BTW, first post, I am no longer an eavesdropper, yay
Josh
it's on the front page of slashdot.. how stealthy can it be?
VLC FOR MAC IS DYING! IF YOU DEVELOP, PLEASE SAVE IT!!
Oh ye of little faith, here i present thee with The Facts. Or a paper at the very least: One size fits all? a Benchmark
+Raider of the lost BBS
I've worked in DW for a time, and I can tell you that it's not easy to "get it right" because so far it's not something that can be packaged. You can get the data models and fancy machinery, but you will most definitely need an architect to tailor it to the particular organization because all companies work differently on the inside. And that architect will have a dickens of a time understanding how the company works because the bigger they are, the more likely not even their own employees do. As long as there isn't an official structural model imposed on them like it happens with accounting, corporations will grow and be structured however best suits them (or sometimes they just "grow" like wild weeds, unruly and chaotic). And a Data Warehouse is an attempt to code this internal structure and its dealings in a central repository that will serve a number of goals like Business Intelligence, Trend Analysis, etc... So you won't find a product or solution that will fit your company out of the box. It's pretty much like with self-help books. The general idea works in general terms, but you have to adjust it to your own reality and quirks for it to be of any value to you in particular.
+Raider of the lost BBS
I've never heard of column based databases prior to this article. Would I be correct in assuming that you still can work with these using regular SQL?
Yes! No! Sort of!
Indexes only optimize some types of queries. To get the absolute maximum performance out of your database, you have to make sure that there is a specific index for each query you run, and that your indexes are properly rebuilt and optimized for least-time search. Suffice it to say, this rarely happens in the real world. So there's almost always some scanning, even after the indexes narrow things down a bit. By going with a column-oriented storage design, the scan can be streamed at higher levels of thoroughput than is possible with row-oriented databases.

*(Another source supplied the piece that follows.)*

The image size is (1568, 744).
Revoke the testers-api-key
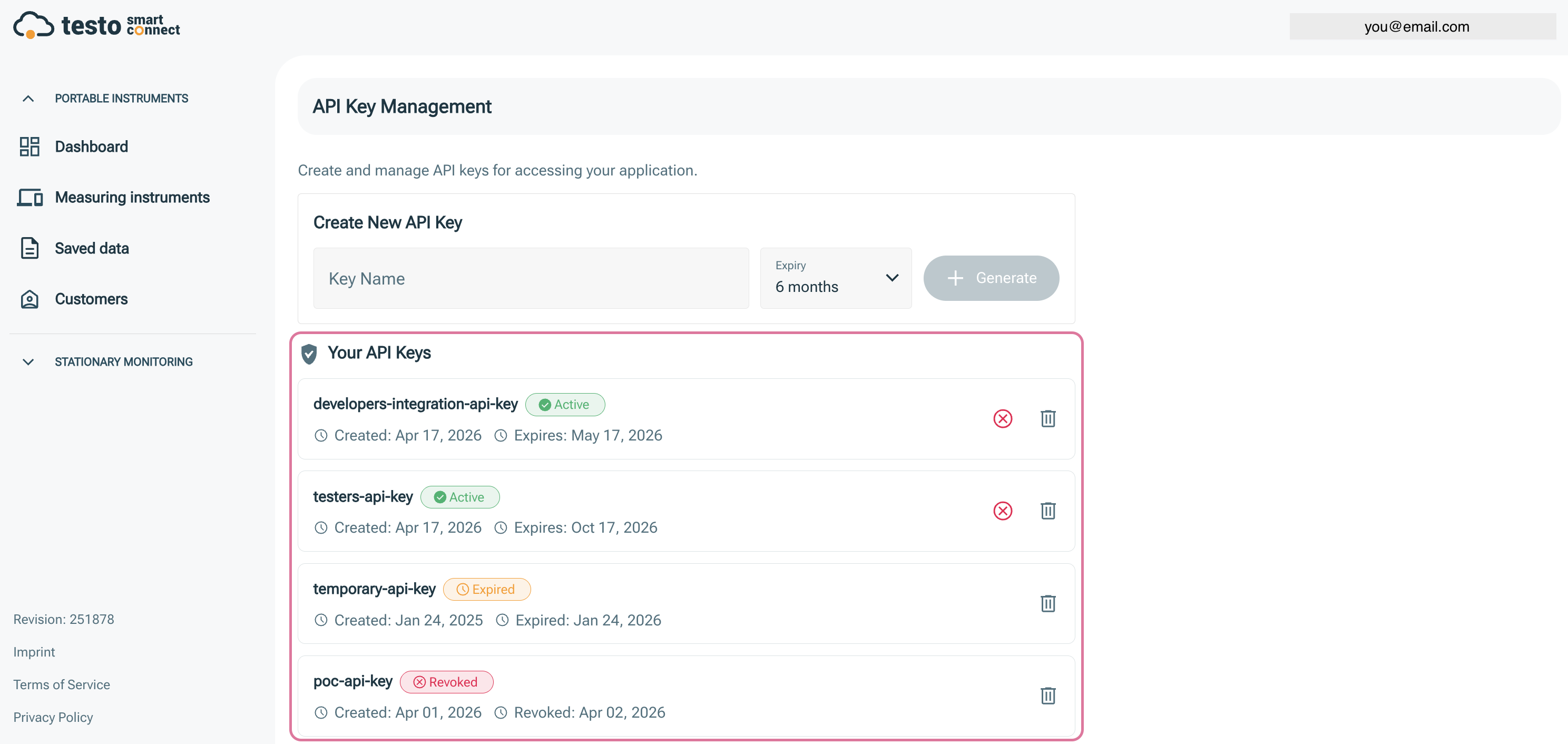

The downside is that you're sacrificing the time to access individual rows, so if you're pulling and processing millions of rows of data, this might actually be slower than a traditional row-oriented database. Updates are almost guaranteed to be slower as you have to write to several column-oriented data stores rather than a single row-oriented store.

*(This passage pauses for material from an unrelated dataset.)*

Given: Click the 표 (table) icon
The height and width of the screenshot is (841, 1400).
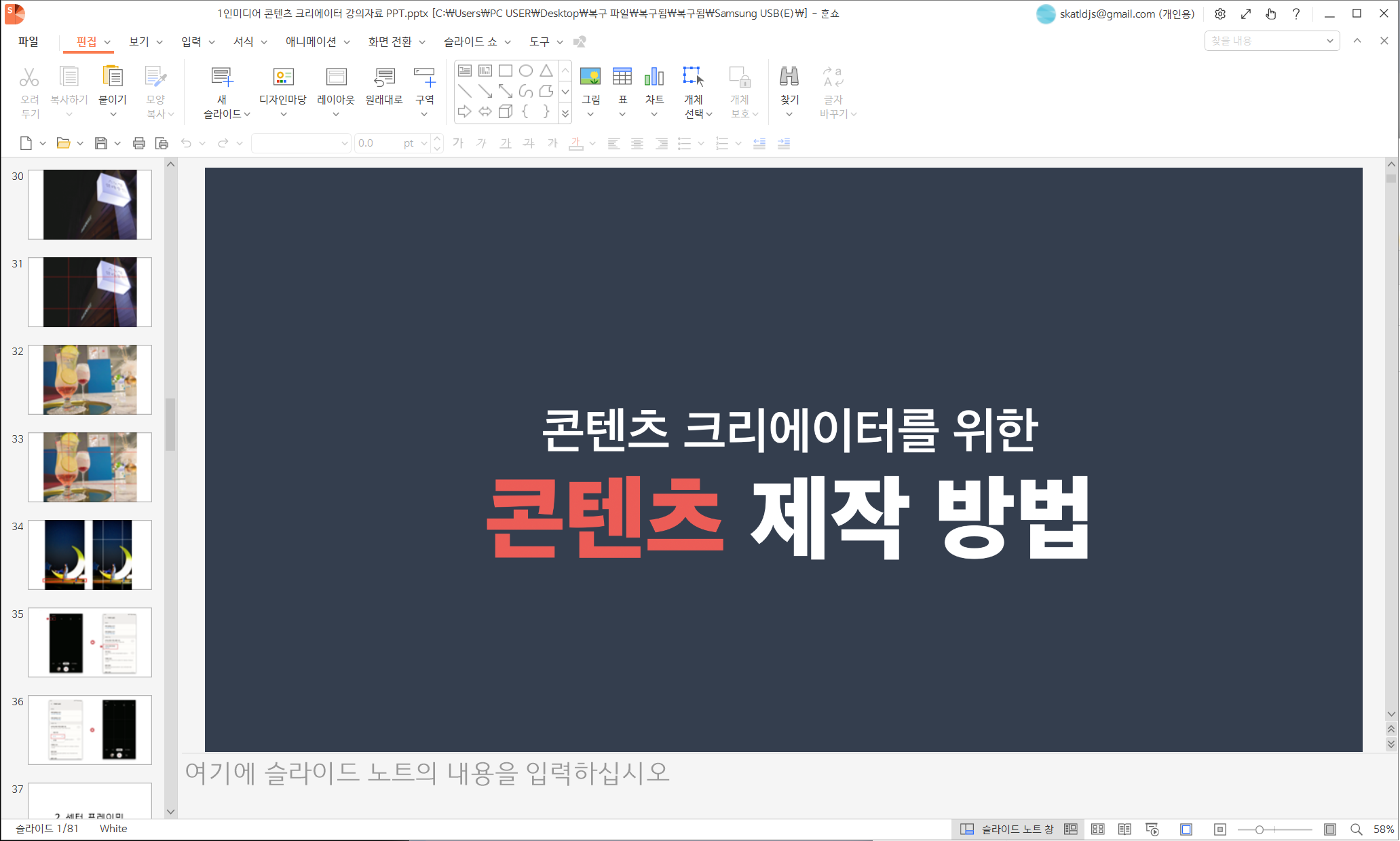Looking at the screenshot, I should pos(622,77).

Still, column orientation makes a lot of sense for a variety of today's database applications. So if you're in need of querying a multi-terrabyte table, this product may be just what the (senior database) administrator ordered.
Javascript + Nintendo DSi = DSiCade
One of the benefits of column oriented DBs is that tables have an ordering, and that ordering can be exploited in queries. SQL doesn't give a good way to exploit it. Column DBs do allows SQL, but they also have other native languages that people tend to use.